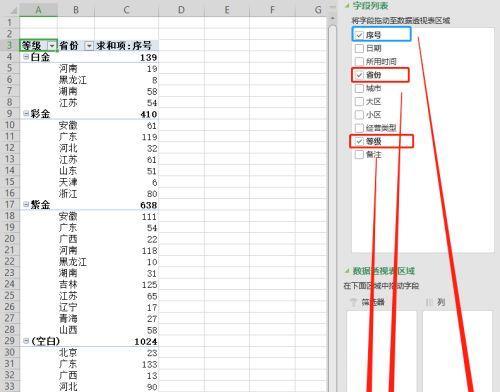
Task: Enable the 大区 field checkbox
Action: [x=359, y=101]
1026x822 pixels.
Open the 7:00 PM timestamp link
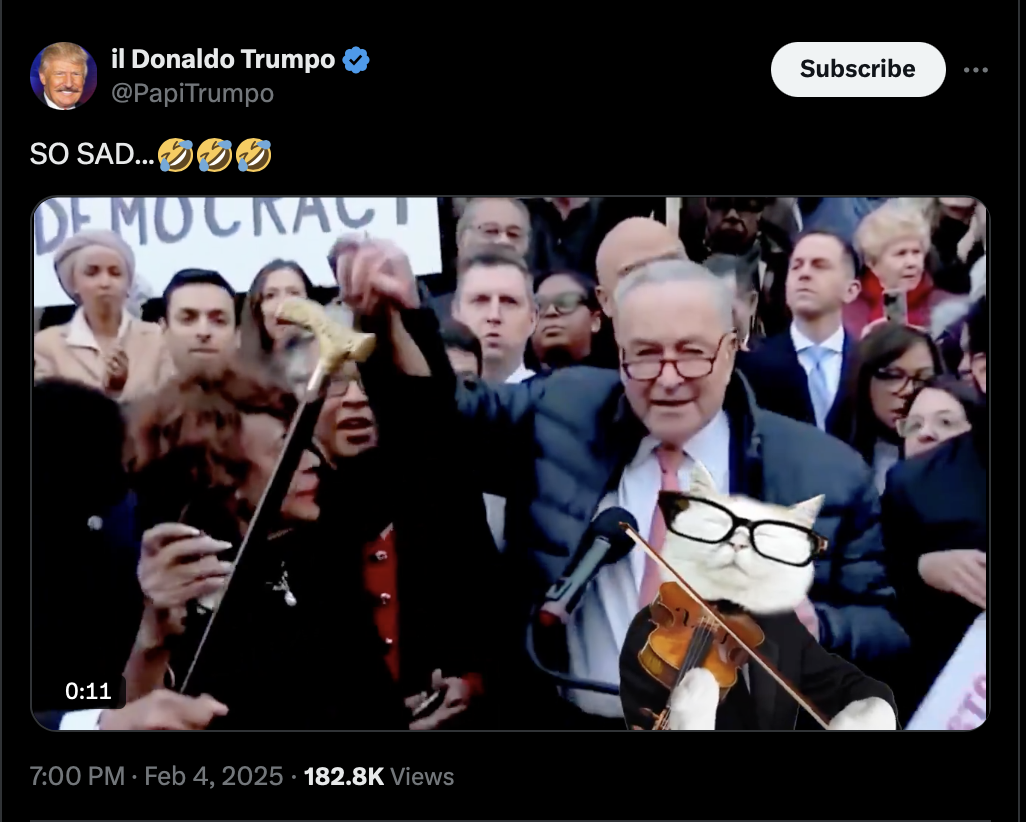[x=77, y=777]
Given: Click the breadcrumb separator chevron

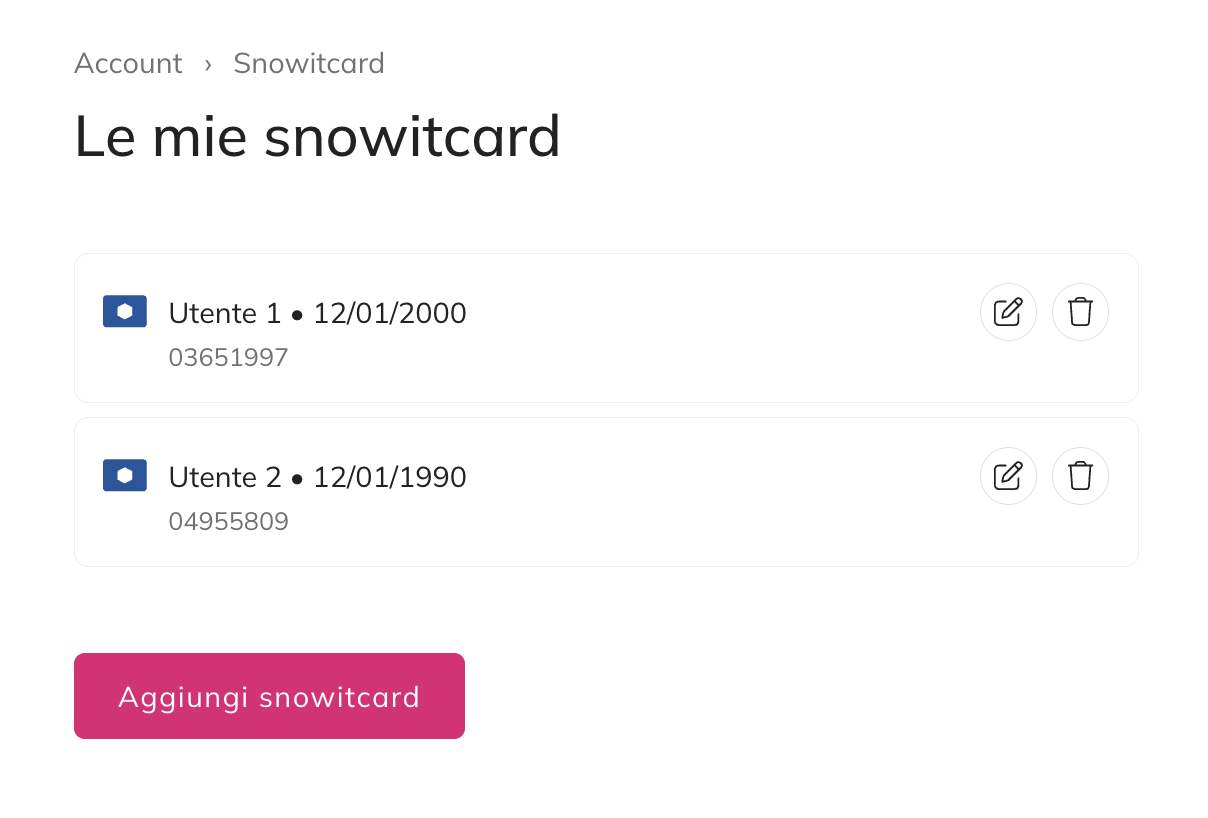Looking at the screenshot, I should (208, 64).
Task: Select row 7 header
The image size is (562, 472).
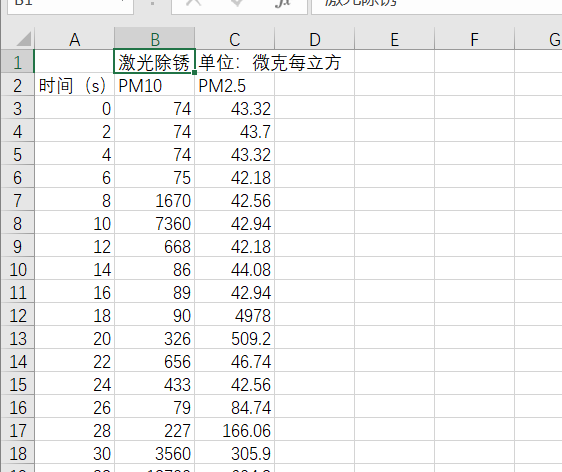Action: point(17,201)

•••

Please print exactly the lines running from the line with "Given: Click the breadcrumb separator chevron" through the final line of the material, and nothing more. Keep pictures out.

ANSWER FOR THE TASK:
Given: Click the breadcrumb separator chevron

Looking at the screenshot, I should (208, 64).
Task: Select row 7 header
The image size is (562, 472).
Action: point(17,201)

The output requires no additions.